# Cross-model Back-translated Distillation for Unsupervised Machine Translation

Published in 38th International Conference on Machine Learning (ICML), 2021

Recommended citation: Xuan-Phi Nguyen, Shafiq Joty, Thanh-Tung Nguyen, Wu Kui, & Ai Ti Aw (2021). Cross-model Back-translated Distillation for Unsupervised Machine Translation. In Proceedings of the 38th International Conference on Machine Learning (ICML 2021).

## Abstract

Recent unsupervised machine translation (UMT) systems usually employ three main principles: initialization, language modeling and iterative back-translation, though they may apply these principles differently. This work introduces another component to this framework: Multi-Agent Cross-translated Diversification (MACD). The method trains multiple UMT agents and then translates monolingual data back and forth using non-duplicative agents to acquire synthetic parallel data for supervised MT. MACD is applicable to all previous UMT approaches. In our experiments, the technique boosts the performance for some commonly used UMT methods by 1.5-2.0 BLEU. In particular, in WMT'14 English-French, WMT'16 German-English and English-Romanian, MACD outperforms cross-lingual masked language model pretraining by 2.3, 2.2 and 1.6 BLEU, respectively. It also yields 1.5-3.3 BLEU improvements in IWSLT English-French and English-German translation tasks. Through extensive experimental analyses, we show that MACD is effective because it embraces data diversity while other similar variants do not.

## Summary

Recent state-of-the-art unsupervised machine translation (UMT) systems usually employ three main principles: initialization, language modeling and iterative back-translation, though they may apply these principles differently. This paper introduces a new add-on to the three-principle UMT framework: Multi-Agent Cross-Translated Diversification (MACD). The technique is applicable to any existing UMT methods and is shown in this paper to significantly improve the performance of the underlying UMT method.

As simple as it may sound, The procedure first trains multiple UMT agents (models), then each of them translates the monolingual data from one language $X$ to another $Y$ in the first level. After that, in the second level, the generated data are again translated from language $Y$ back to $X$ by agents other than the one of its origin to produce level 2 synthetic data - a process which we call cross-translation. The process continues until the $k$-th level. In the final step, a supervised MT model is trained on all those synthetic parallel data.

### Multi-agent cross-translated diversification (MACD)

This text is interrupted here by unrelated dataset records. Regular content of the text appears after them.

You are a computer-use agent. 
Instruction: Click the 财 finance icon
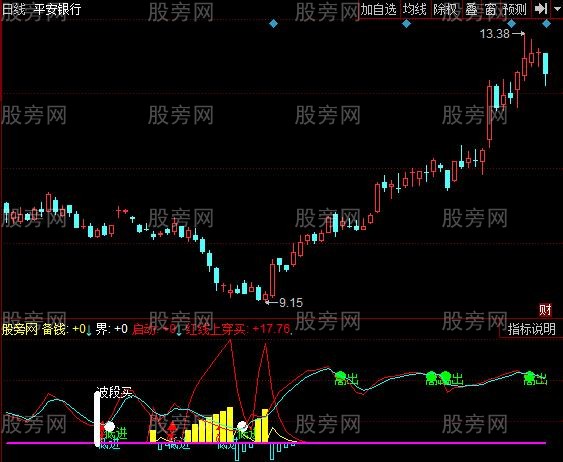point(545,310)
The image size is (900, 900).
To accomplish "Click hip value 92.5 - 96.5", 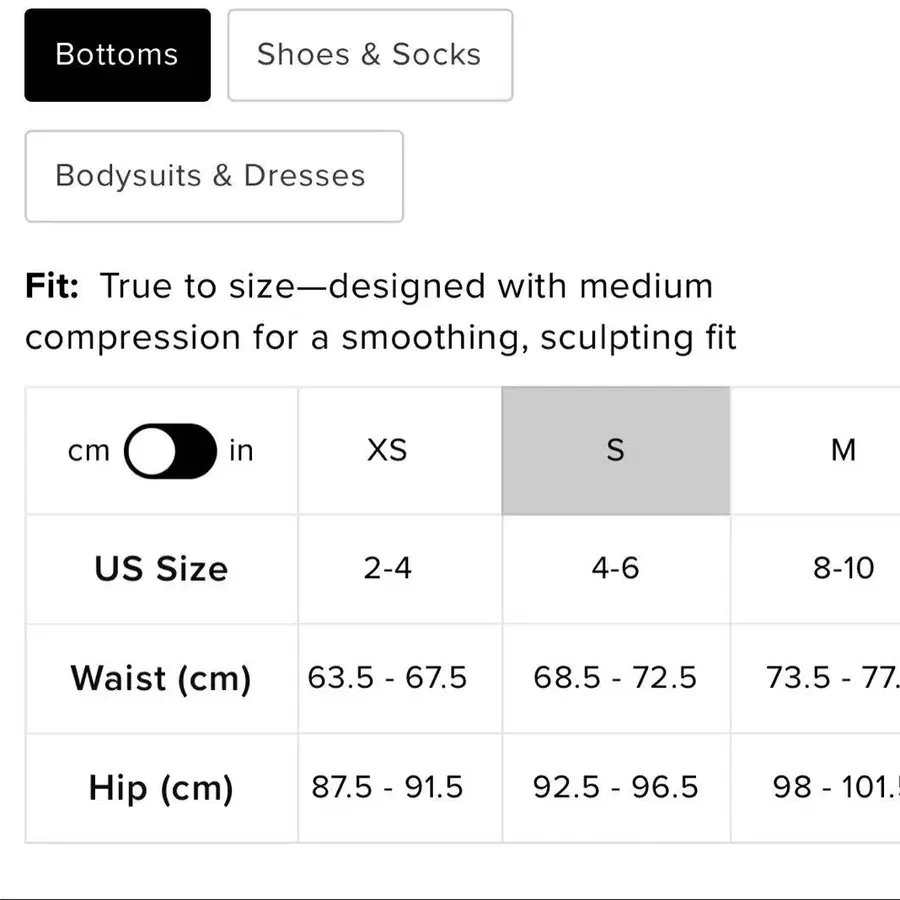I will tap(616, 788).
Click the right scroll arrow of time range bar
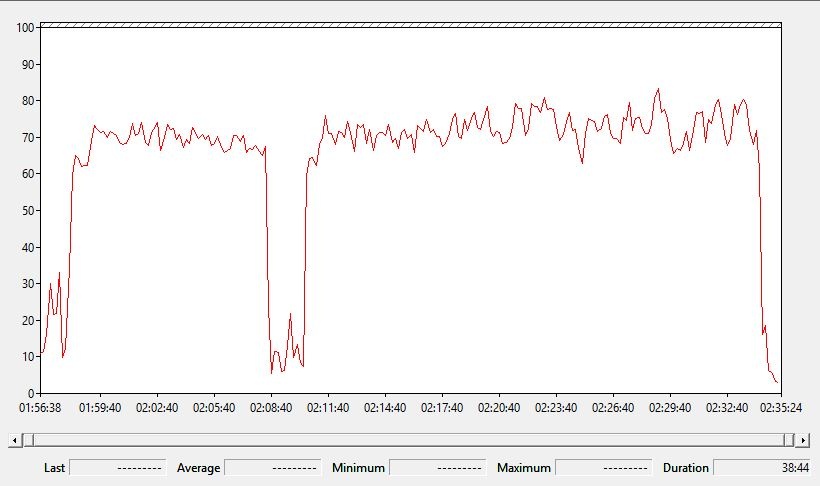820x486 pixels. 803,440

Let $S$ and $T$ be the sets of monolingual data for languages $s$ and $t$, respectively. We first train $n$ UMT agents $M_1,M_2,...,M_n$, where $n$ is called the diversification multiplier. The agents can be implemented following any of the existing UMT techniques. They are trained independently and randomly such that no two agents are the same or guaranteed to generate the same output for any given input. Since the models are bidirectional, we denote $M_i^{s\rightarrow t}(X_s)=Y$ to be the translations from language $s$ to $t$ of corpus $X_s$ (of language $s$) by UMT agent $M_i$, and vice versa for $M_i^{t\rightarrow s}(X_t)=Y$.
The MACD procedure is then summarized in the following algorithm.

### Experiments

We compare our method with common baselines: NMT & PBSMT and Pretrained XLM. However, we were unable to replicate the exact enormous scale setup in those papers, which use the News Crawl 2007-2017 datasets. Instead, we reproduce their results using the smaller News Crawl 2007-2008 datasets.
The WMT results are shown as follow. Our method generally improve the performance of the underlying baseline by 2-3 BLEU.

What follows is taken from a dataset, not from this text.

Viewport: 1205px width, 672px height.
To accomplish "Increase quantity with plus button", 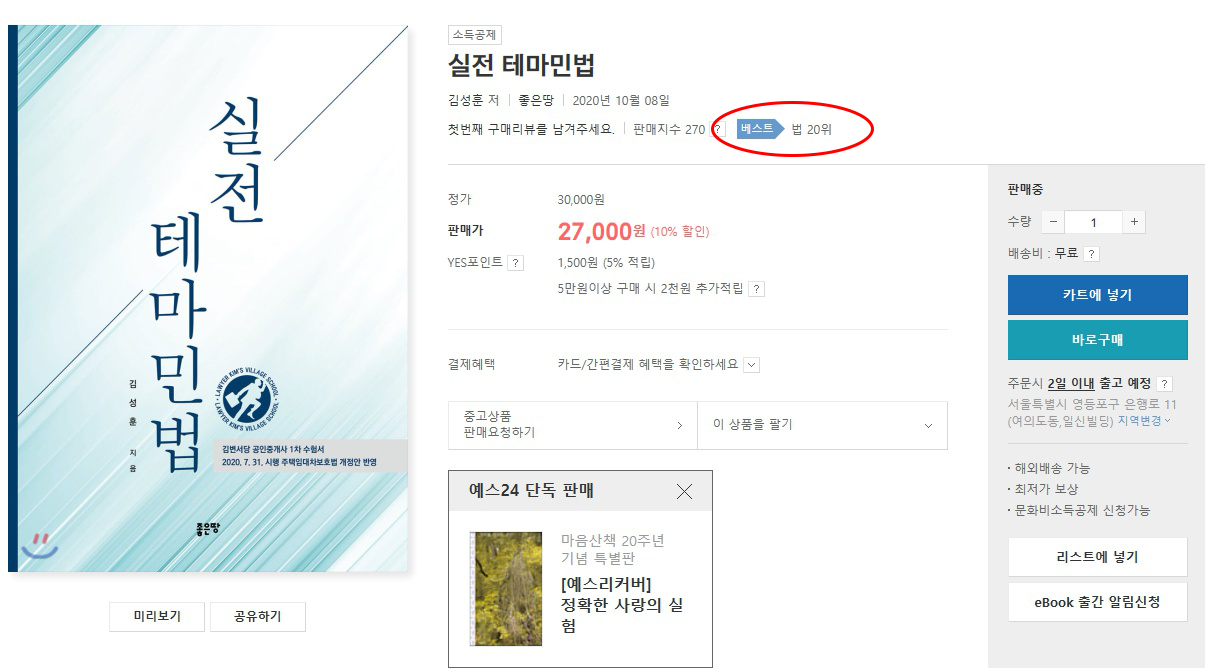I will pos(1133,222).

For IWSLT datasets, we test different variants of MACD against the baseline in the IWSLT'14 De-En and IWSLT'13 En-Fr tasks.

### Understanding MACD

To understand MACD, we run a series of analysis experiments and found that cross-translation plays a vital role in the improvement of MACD. Indeed, we tried different variants of methods that use multiple agents without cross-translation (MADs) and show that they does not improve the baseline performance.

Further analyses show that MACD produces hightly diverse data compared to other variants. We compute the reconstruction BLEU scores of the back-translation process of MACD and MAD and observe that the score for MACD is much lower than MAD's, indicating that the generated data is highly distinct from the originals. Plus, Across the language pairs, only around 14% of the parallel data are duplicates. Given that 87.5% of the data are not real, this amount of duplicates is surprisingly low.

We also compare MACD with ensemble of models and found that MACD outperforms different ensembling approaches, including Ensemble knowledge distillation.